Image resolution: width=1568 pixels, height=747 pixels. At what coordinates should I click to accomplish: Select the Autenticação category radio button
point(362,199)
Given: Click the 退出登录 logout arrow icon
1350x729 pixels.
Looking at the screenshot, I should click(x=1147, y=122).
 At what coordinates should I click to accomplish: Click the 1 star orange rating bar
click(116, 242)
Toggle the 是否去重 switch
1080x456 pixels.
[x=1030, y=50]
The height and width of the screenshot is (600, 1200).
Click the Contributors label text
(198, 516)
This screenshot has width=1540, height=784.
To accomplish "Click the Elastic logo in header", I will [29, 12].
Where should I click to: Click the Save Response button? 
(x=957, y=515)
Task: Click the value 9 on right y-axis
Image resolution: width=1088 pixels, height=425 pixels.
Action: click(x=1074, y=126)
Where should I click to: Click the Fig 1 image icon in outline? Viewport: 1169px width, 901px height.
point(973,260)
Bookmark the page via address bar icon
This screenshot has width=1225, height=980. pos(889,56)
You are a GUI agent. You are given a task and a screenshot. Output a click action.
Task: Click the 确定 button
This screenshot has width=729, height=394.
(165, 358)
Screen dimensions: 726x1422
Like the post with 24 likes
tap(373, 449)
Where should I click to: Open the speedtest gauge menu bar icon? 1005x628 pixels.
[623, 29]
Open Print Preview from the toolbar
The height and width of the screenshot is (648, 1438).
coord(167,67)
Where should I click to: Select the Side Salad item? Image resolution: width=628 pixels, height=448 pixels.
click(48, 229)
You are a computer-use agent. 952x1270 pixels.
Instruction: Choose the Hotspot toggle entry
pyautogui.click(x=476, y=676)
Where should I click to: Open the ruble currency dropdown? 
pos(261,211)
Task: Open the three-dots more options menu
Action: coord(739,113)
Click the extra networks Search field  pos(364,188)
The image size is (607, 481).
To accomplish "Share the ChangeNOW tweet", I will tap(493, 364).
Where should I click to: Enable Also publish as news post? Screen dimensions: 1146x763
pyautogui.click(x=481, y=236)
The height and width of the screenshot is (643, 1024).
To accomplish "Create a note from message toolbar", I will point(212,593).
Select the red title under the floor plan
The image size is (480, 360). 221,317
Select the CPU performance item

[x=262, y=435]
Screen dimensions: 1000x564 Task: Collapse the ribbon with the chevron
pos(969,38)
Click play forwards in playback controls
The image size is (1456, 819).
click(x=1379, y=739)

+ + + +

**Task statement:**
Look over the records above, and wherever a line contains the string "agent", copy that line.

**Response:**
You are a GUI agent. You are given a task and a screenshot. Output a click action.
You are a computer-use agent. 952x1270 pixels.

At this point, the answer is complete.